◊ Faut-il parler d’extrême gauche ?
Faut-il parler d’« extrême gauche » ou de « gauche radicale » ? Selon le politiste Philippe Corcuff, la dénomination « extrême gauche » était utilisée jusque dans les années 1970, dans le sillage de Mai 68, pour qualifier les groupes politiques situés à gauche du Parti communiste : anarchistes, troskystes, léninistes, internationalistes, etc. Contrairement aux communistes staliniens, ces groupes défendaient l’autogestion (par exemple les libertaires) ou encore l’autoémancipation des ouvriers (trotskysme). Après Mai 1968, beaucoup sont devenus responsables associatifs ou représentants syndicaux.

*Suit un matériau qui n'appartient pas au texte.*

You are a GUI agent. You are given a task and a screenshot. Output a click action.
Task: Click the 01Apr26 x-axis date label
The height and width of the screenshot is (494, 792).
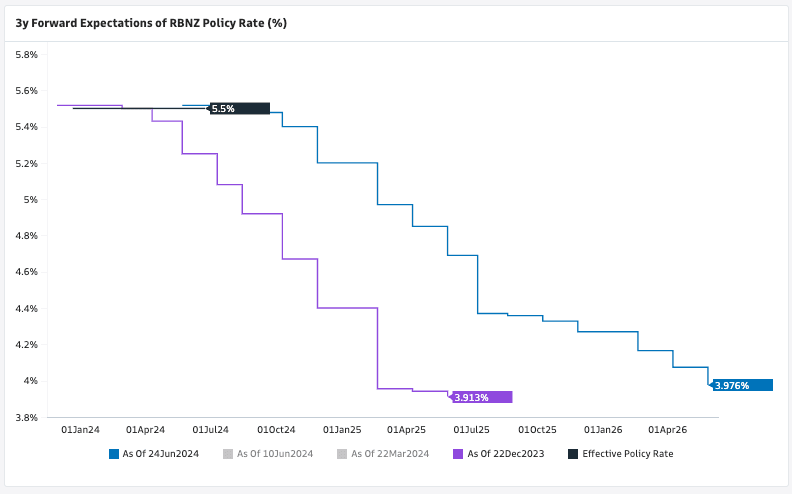[667, 429]
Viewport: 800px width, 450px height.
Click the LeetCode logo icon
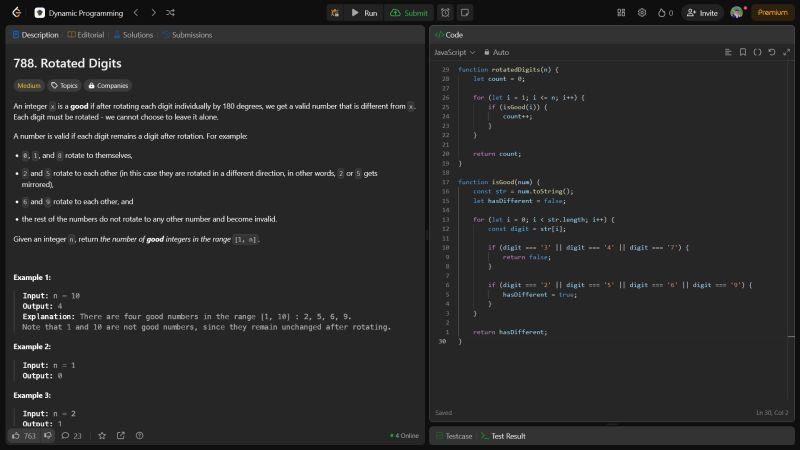[x=15, y=13]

En 1995, l’extrême gauche est rejointe par le PCF lors des grandes grèves syndicales. Le terme « gauche radicale » – englobant le PCF – commence à s’imposer, au détriment de l’expression « extrême gauche » (rejetée par une partie des militants). Cette évolution a lieu dans un contexte politique marqué par la chute du bloc communiste et le ralliement général des populations aux valeurs de la démocratie libérale. Un politiste allemand, Uwe Backes, souligne ainsi que l’extrémisme est « hostile au noyau de la Constitution », tandis que le radicalisme peut être assimilé à la « poursuite d’objectifs politiques radicaux à l’intérieur du cadre institutionnel donné » (Les Extrêmes en politiques. Un historique du terme et du concept de l’Antiquité à nos jours, Cerf, 2011).